In this notebook, we build a Retrieval Augmented Generation (RAG) system using Llama 3, LangChain, and ChromaDB. The goal is to enable question-answering over external documents (not part of the model’s training data) without fine-tuning the Large Language Model (LLM).
The system follows a two-step process:
- Retrieval – relevant document chunks are fetched from a vector database.
- Generation – the LLM uses the retrieved context to produce accurate answers.
This implementation uses a real-world dataset (EU AI Act 2023) to demonstrate how RAG improves factual correctness and reduces hallucinations.
- LLM (Large Language Model) – A deep learning model trained on large text corpora for NLP tasks
- Llama 3 – Open-source LLM by Meta, used here via HuggingFace Transformers
- LangChain – Framework for building LLM-powered applications with chaining and orchestration
- Vector Database – Stores high-dimensional embeddings for semantic search
- ChromaDB – Lightweight, persistent vector database used for document retrieval
- Embeddings – Numerical vector representations of text generated using Sentence Transformers
- RAG (Retrieval Augmented Generation) – Combines retrieval systems with LLMs for grounded responses
- Model: Llama 3
- Variant: 8B Chat (HuggingFace format)
- Framework: Transformers
- Optimization: Quantization using
bitsandbytesfor efficient inference
The model is integrated via a HuggingFace pipeline and used as the generator in the RAG system.
The RAG pipeline in this notebook consists of:
- Source: EU AI Act (2023)
- Documents are split into smaller chunks for efficient retrieval
- Uses Sentence Transformers / HuggingFace embeddings
- Converts text chunks into vector representations
- Stored in ChromaDB with persistence enabled
- Enables fast semantic similarity search
- LangChain connects the retriever and LLM
- Relevant chunks are retrieved and passed to Llama 3 for answer generation
Large Language Models are powerful but limited to their training data and may hallucinate when handling unseen information.
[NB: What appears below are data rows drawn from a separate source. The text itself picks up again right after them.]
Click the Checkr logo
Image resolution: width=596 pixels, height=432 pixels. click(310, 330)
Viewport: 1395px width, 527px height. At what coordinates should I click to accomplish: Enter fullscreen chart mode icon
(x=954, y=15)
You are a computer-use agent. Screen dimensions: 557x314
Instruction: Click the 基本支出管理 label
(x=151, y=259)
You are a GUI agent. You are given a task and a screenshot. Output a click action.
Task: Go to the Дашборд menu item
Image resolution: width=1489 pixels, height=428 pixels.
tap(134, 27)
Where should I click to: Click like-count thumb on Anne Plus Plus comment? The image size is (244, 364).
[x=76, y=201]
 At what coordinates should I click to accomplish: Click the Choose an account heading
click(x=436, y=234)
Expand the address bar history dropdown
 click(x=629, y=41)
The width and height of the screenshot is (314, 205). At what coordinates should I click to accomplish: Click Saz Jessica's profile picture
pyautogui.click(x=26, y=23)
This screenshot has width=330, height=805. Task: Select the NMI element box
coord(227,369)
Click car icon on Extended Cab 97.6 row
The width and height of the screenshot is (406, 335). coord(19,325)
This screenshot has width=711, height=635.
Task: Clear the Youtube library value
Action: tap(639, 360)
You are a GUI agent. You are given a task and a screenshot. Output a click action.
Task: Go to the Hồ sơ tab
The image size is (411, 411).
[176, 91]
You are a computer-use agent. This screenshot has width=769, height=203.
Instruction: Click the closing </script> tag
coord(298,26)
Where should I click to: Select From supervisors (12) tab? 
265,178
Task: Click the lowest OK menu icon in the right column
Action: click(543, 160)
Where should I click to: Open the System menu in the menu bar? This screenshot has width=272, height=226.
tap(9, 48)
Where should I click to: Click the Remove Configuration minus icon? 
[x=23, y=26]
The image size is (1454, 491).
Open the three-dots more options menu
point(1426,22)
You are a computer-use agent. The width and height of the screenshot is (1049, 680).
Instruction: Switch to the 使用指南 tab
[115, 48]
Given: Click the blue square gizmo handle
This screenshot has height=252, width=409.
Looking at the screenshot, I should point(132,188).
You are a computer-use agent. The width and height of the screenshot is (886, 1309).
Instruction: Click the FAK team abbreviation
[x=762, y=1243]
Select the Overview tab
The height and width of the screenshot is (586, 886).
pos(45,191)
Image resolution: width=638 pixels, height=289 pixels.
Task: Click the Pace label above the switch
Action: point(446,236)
RAG solves this by integrating external knowledge sources:
- Retriever: Finds relevant document chunks using embeddings and vector similarity
- Generator: Produces answers grounded in retrieved context
This approach ensures:
- More accurate answers
- Reduced hallucination
- Up-to-date and domain-specific knowledge integration
In this notebook, we demonstrate how combining LangChain, ChromaDB, and Llama 3 creates an effective RAG system capable of answering questions about the EU AI Act with improved reliability. Future improvements can focus on better embeddings, chunking strategies, and advanced retrieval techniques.
Future Work ⚡✨
To further enhance the solution, we will focus on refining the RAG implementation. This will involve optimizing the document embeddings and exploring the use of more intricate RAG architectures.